Repeat everything in the parenting blog post from "Here comes the" down to "go see Home).", word for word.

[EXCERPT PROVIDED]

-- Begin --

The Flip-Side

Last week, I wrote about the importance of a world that embraces motherhood to the extent that it welcomes children into environments that wouldn’t necessarily seem to be child-friendly (such as school and work) as a means of enriching the lives of mother and child. This week, I found myself cringing a bit at the following video of NBA player Stephen Curry’s latest press conference, which featured an appearance from his adorable two-year-old daughter Riley. So, I decided to add a small caveat to my original argument.

Before you brand me a hypocrite, hear me out:

I’m not actually jumping on the “children shouldn’t be allowed at post-game press conferences” (or anywhere at all) bandwagon so vehemently championed by Skip Bayless and Stephen A. Smith. With the exception of safety issues, blanket bans are often ridiculous. An experience like this one — and so many others we don’t often feel comfortable including our children in for fear of judgment — can be enriching and it’s not fair to ban all children over fear of a little natural child behavior. Besides, I totally embrace the idea of kids joining their parents at work (hello, I work at Baby Babble Radio!) and I really would love to take my sociable little Boss Lady everywhere I go.

Here comes the but: It’s important to know your kid. Sometimes a combination of age and temperament means an event or setting isn’t for your little one at that particular time. For example, due to the fact that my 18-month-old daughter only seems interested in playlists consisting of three-minute Sesame Street clips, I wouldn’t bother taking her to the movies at this point. On the other hand, I know moms who swear their toddlers are mellow enough to enjoy a full-length movie, and more power to them (I would love an excuse to go see Home).

-- End --

[MATERIAL]

-- Begin --

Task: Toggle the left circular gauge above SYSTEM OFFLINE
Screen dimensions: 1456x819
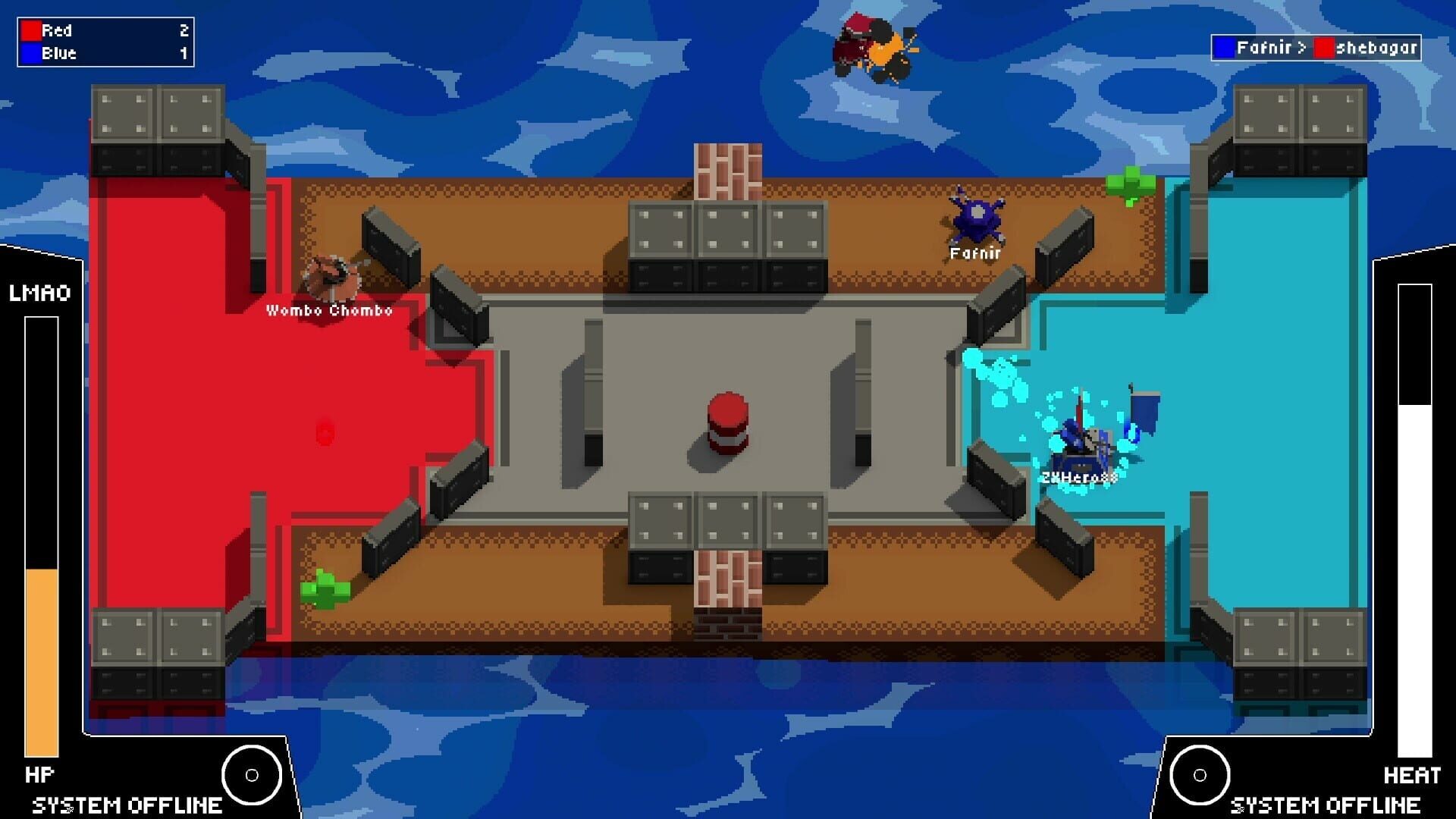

-- End --

[FULL SOLUTION]
Here comes the but: It’s important to know your kid. Sometimes a combination of age and temperament means an event or setting isn’t for your little one at that particular time. For example, due to the fact that my 18-month-old daughter only seems interested in playlists consisting of three-minute Sesame Street clips, I wouldn’t bother taking her to the movies at this point. On the other hand, I know moms who swear their toddlers are mellow enough to enjoy a full-length movie, and more power to them (I would love an excuse to go see Home).